The top 10% of American households owned 84% of all stocks in 2016, according to a paper by NYU economist Edward Wolff. As the markets have been driven higher by an unprecedented binge in share buybacks, boosted by Trump’s historic corporate tax cuts, those gains have disproportionately gone to the very wealthy. According to a Goldman Sachs report published last month, cash-rich US companies are poised to push $1tn into share buybacks this year.

While the same trend can be observed in the UK, Europe and Japan, nowhere is it more hyperactive than in the US, where companies have spent a stunning $5.1tn buying their own shares since 2008. According to a UBS report in June, repurchases are up 83% year to date, far ahead of the 9% gain in dividends.  Apple representing about 20% of the sector’s total with $219bn of share repurchases since 2015, according to its website, and stated plans to allocate $100bn more. Led by Apple, tech buybacks have jumped $160bn in 2018, an increase of more than 200% from 2017.

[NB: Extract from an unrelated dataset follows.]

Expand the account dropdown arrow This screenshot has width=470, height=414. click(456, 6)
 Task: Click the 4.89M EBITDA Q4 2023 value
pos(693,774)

While shareholders love buybacks, in part because they are often offered at a generous dividend and because they tend to boost stock prices by making shares scarcer, there is growing concern that buybacks are detrimental in social as well as economic terms.  In a key 2015 Harvard Business Review study of share buybacks, Profits Without Prosperity, William Lazonick, a professor at the University of Massachusetts Lowell and a leading critic of buyback practice, argued that stock buybacks are “a prime mode of both concentrating income among the richest households and eroding middle-class employment opportunities”. This allocation of earnings, popular with top executives, who are paid primarily in stock options and stock awards, are a key reason why, five years after the official end of the Great Recession, corporate profitability is not translating into widespread economic prosperity, Lazonick argues.

The amounts being kicked back to shareholders are indeed staggering. Between 2008 and 2017, he estimates, 466 S&P 500 companies distributed $4tn to shareholders as buybacks, equal to 53% of profits, along with $3.1tn as dividends. Using earnings to fund stock buybacks on the open market eats into investment capital that could otherwise be used by companies to invest in future production capabilities or to incentivize non-executive employees with higher incomes or benefits.

“The financial markets do not allocate capital investment, companies do, so stock buybacks limit capital formation and reduce the earnings a company needs to attract, retain and motivate people,” he said. To make things worse, in this low-interest rate regime of the last decade companies have been borrowing not to leverage retained earnings but to fund buyback schemes,” Lazonick argued. According to Lazonick, the stock buyback frenzy is the logical extreme of an ideology – an ideology he describes as “disastrous” – that companies should be run to maximize shareholder value.

The National Employment Law Project calculated that McDonald’s could have paid each of its 1.9 million workers $4,000 more a year if it had used the $21bn it spent between 2015 and 2017 on buybacks to reward its workers instead. Starbucks could have given its workers $7,000.